Lenda viva e verdadeiro anti-herói, o Demo se conserva
até hoje no imaginário cristão

(...) Acreditar que  Deus  haja criado um ser eternamente votado ao mal, sabotador contumaz de Sua obra, é atitude ingênua  que  tange  as 
raias  da  mais sórdida blasfêmia.” - 
François C. Liran


Satã, Demo, Belzebu, Coisa Ruim, Lúcifer, o Bicho, Pé-Rachado, Capeta, Belfegor, tais as denominações pelas quais se notabilizou o diabo, sendo esta última (Belfegor) cunhada por Jean Weier, que imprevidentes autoridades da Igreja permitiram se espalhasse nos círculos católicos para nomear os titulares antípodas do Bem, dando-lhes (pasmem!) “status” de rivais de Deus. Até mesmo Goethe, para o seu Fausto, aumentou as já abundantes denominações para o indigitado Senhor das Trevas, chamando-o Mefistófeles, senhor dos vândalos e perversos... 

Ser temível engendrado por mentes adoecidas e encharcadas pelos interesses subalternos, lenda viva e verdadeiro anti-herói, cuja figura se conserva até hoje no imaginário cristão, tal criatura malfazeja tem sido excelente auxiliar das religiões medievais e contemporâneas que necessitam desse tipo de terrorismo para que sejam aquietadas suas ingênuas ovelhas nos estreitos e áridos apriscos dogmáticos.
══════════
**Instrução 1**
Responda às perguntas com base no trecho sobre o diabo.
(a) Quem cunhou o nome Belfegor?
(b) Que nome Goethe deu ao Senhor das Trevas em seu Fausto?
(c) A quem é atribuída a citação que abre o trecho?
**Instrução 2**
Diga se cada afirmação concorda com o trecho sobre o diabo, citando as palavras do texto que decidem a questão.
(a) O nome Belfegor foi cunhado por Goethe.
(b) A figura do diabo se conserva até hoje no imaginário cristão.
(c) A criatura tem sido auxiliar somente das religiões medievais.
**Instrução 3**
Transcreva sem alterações a parte do trecho sobre o diabo entre "Ser temível engendrado" e "áridos apriscos dogmáticos.", incluindo ambas as expressões.
Os registros abaixo vêm de outra fonte.
══════════
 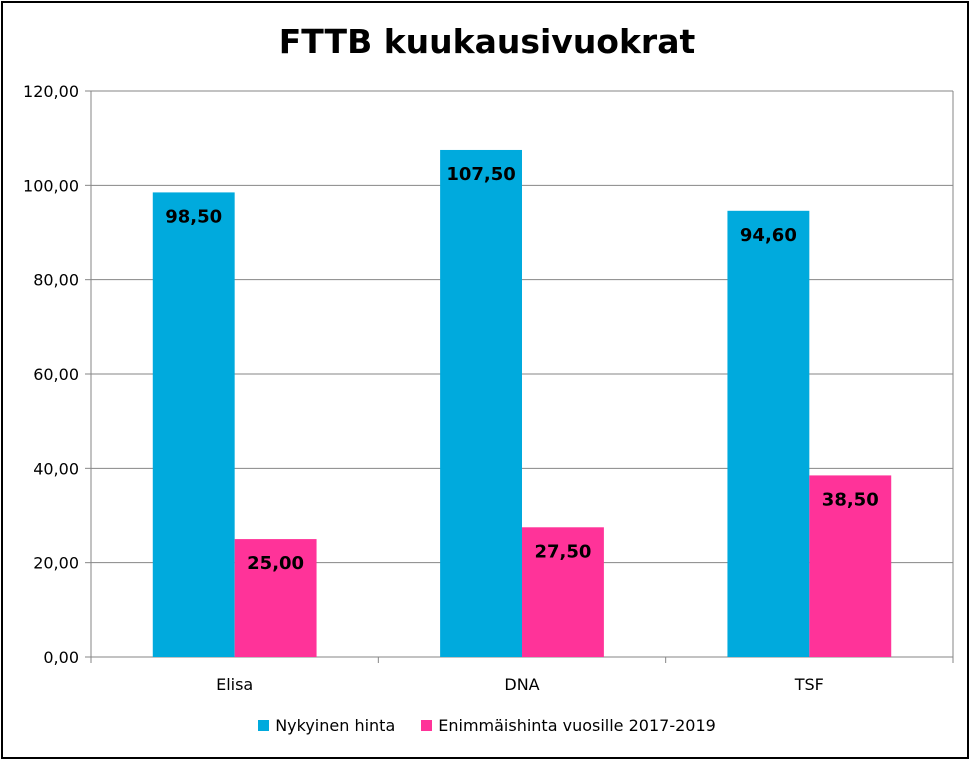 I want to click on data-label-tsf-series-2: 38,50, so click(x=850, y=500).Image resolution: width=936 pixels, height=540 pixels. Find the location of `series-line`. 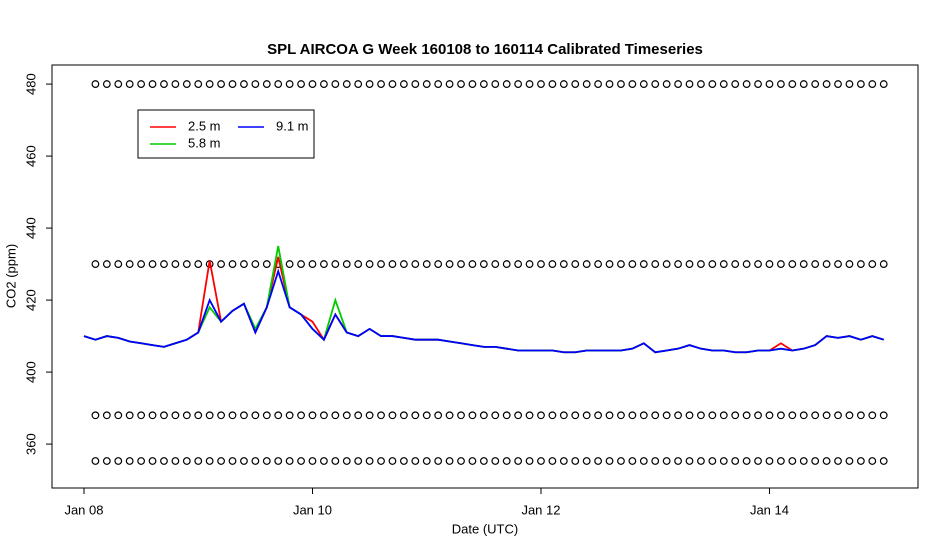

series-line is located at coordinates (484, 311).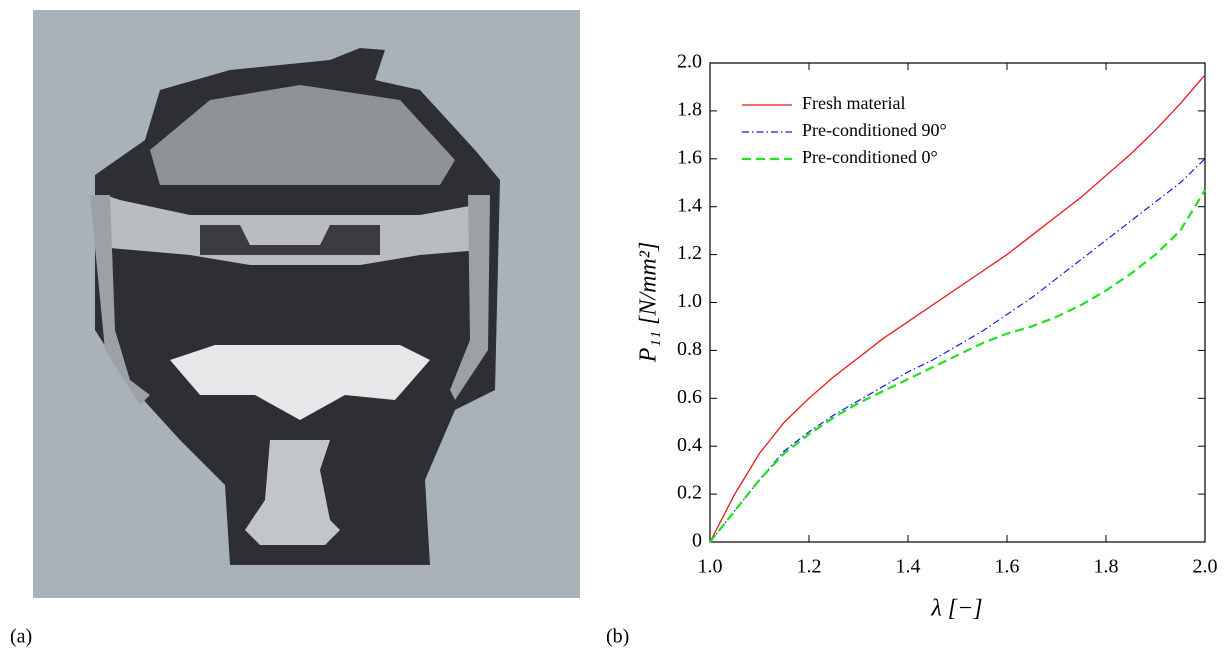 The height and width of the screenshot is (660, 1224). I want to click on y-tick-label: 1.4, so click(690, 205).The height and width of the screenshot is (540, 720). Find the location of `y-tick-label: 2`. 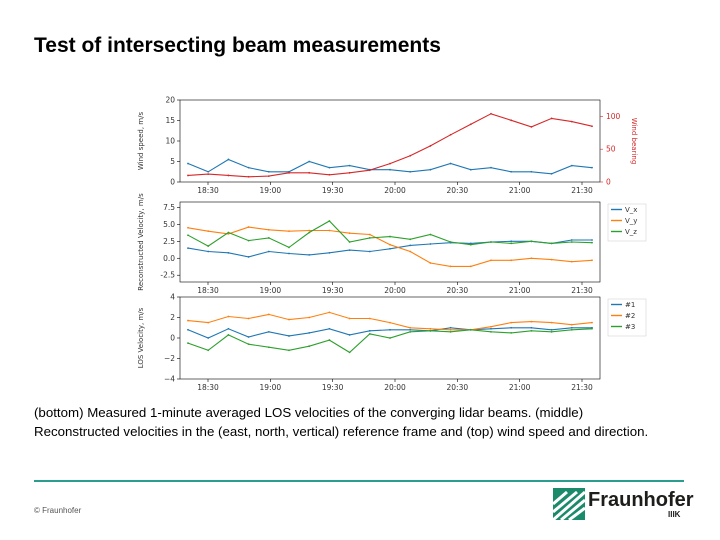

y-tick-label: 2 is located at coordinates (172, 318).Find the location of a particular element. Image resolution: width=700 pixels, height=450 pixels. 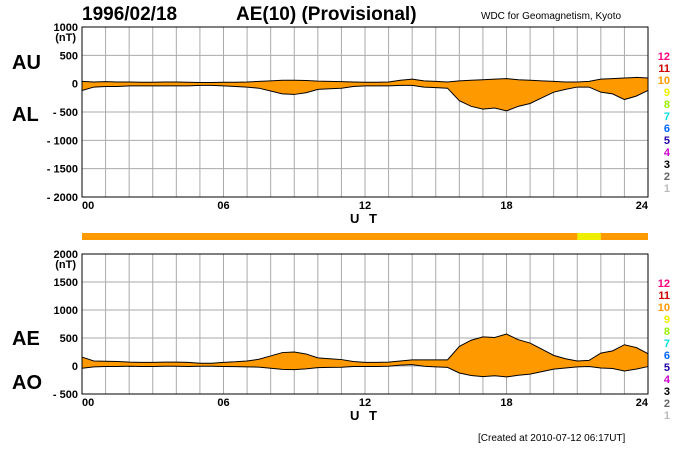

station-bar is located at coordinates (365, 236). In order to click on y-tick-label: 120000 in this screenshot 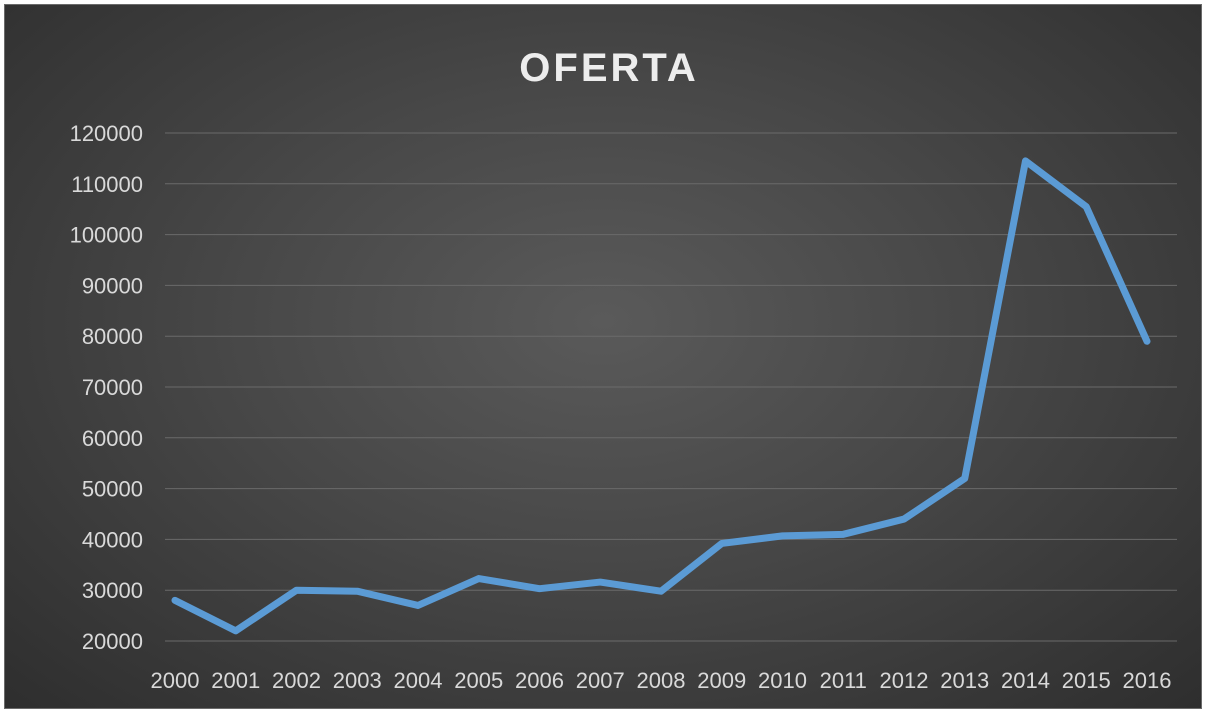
══════════
**Resposta 1**
(a) O nome Belfegor foi cunhado por Jean Weier.
(b) Goethe o chamou de Mefistófeles.
(c) A citação é atribuída a François C. Liran.

**Resposta 2**
(a) Não: "sendo esta última (Belfegor) cunhada por Jean Weier".
(b) Sim: "cuja figura se conserva até hoje no imaginário cristão".
(c) Não: "tem sido excelente auxiliar das religiões medievais e contemporâneas".

**Resposta 3**
Ser temível engendrado por mentes adoecidas e encharcadas pelos interesses subalternos, lenda viva e verdadeiro anti-herói, cuja figura se conserva até hoje no imaginário cristão, tal criatura malfazeja tem sido excelente auxiliar das religiões medievais e contemporâneas que necessitam desse tipo de terrorismo para que sejam aquietadas suas ingênuas ovelhas nos estreitos e áridos apriscos dogmáticos.